■ **WHAT IS EXPECTED**
Return every line of the listing below word for word, omitting the pictures.

■ **AVAILABLE RECORDS**

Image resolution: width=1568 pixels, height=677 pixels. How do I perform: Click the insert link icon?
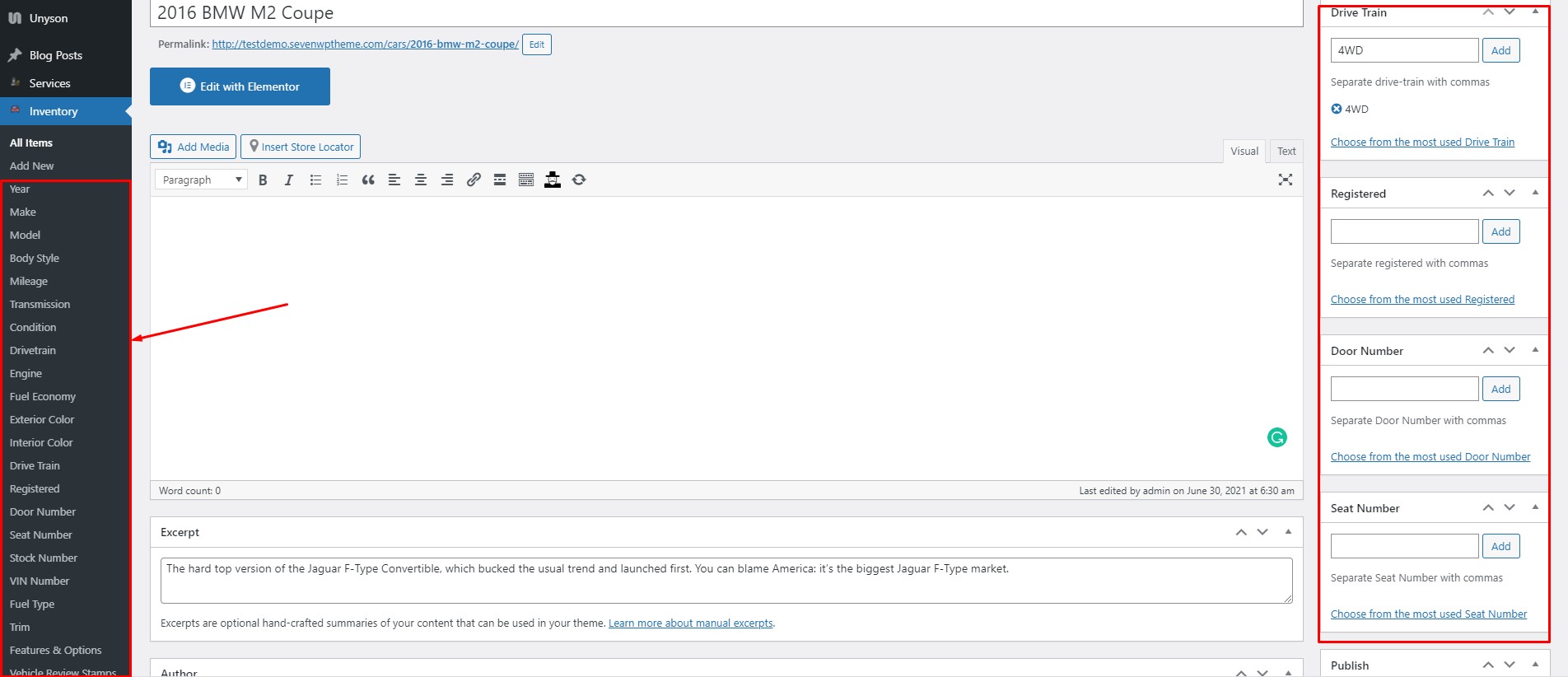[x=474, y=180]
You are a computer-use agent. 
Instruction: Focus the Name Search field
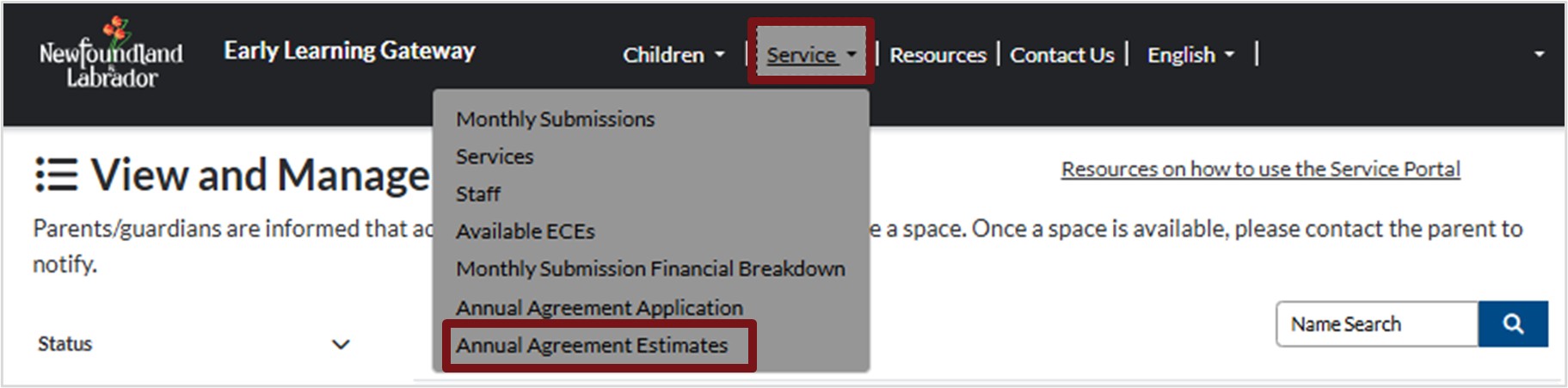1376,324
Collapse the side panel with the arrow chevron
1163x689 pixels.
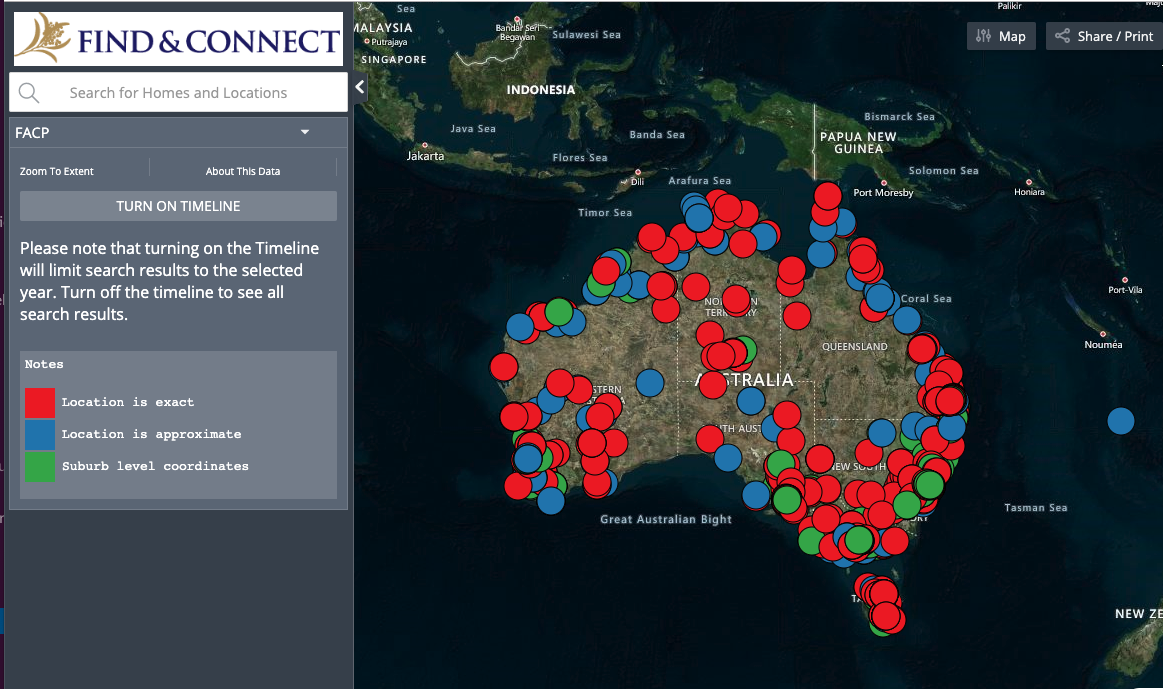coord(360,88)
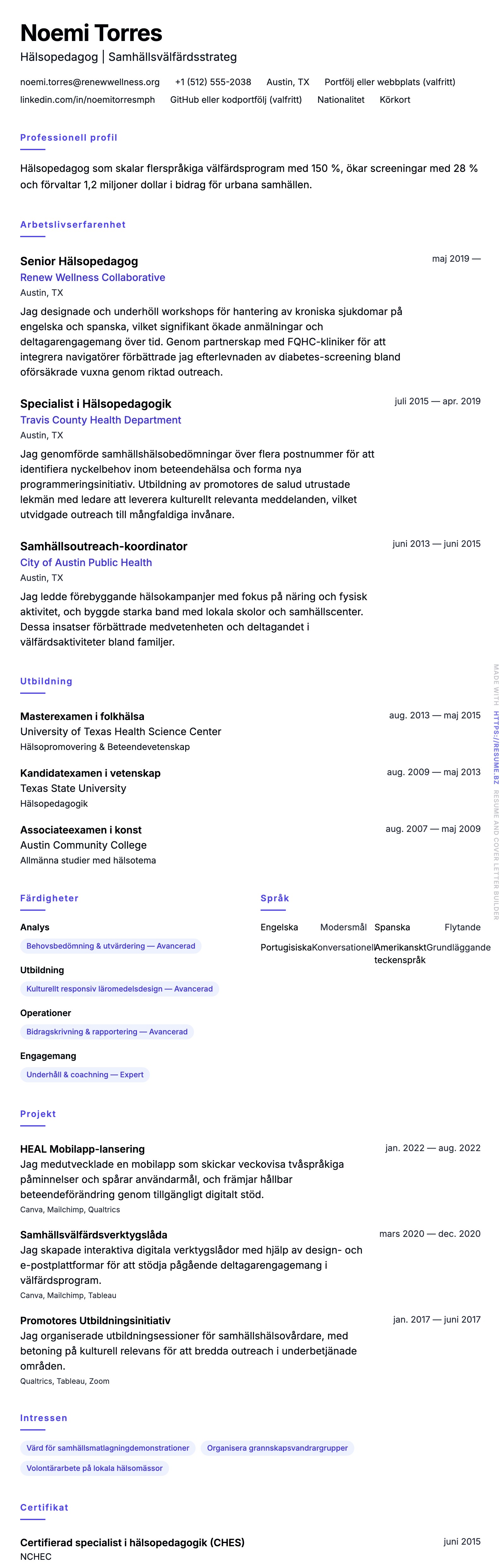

■ **RESPONSE TO THIS EXERCISE**
Image resolution: width=1568 pixels, height=677 pixels. How do I perform: Click the insert link icon?
[x=474, y=180]
You are a computer-use agent. 
Instruction: Focus the Name Search field
1376,324
Collapse the side panel with the arrow chevron
1163x689 pixels.
coord(360,88)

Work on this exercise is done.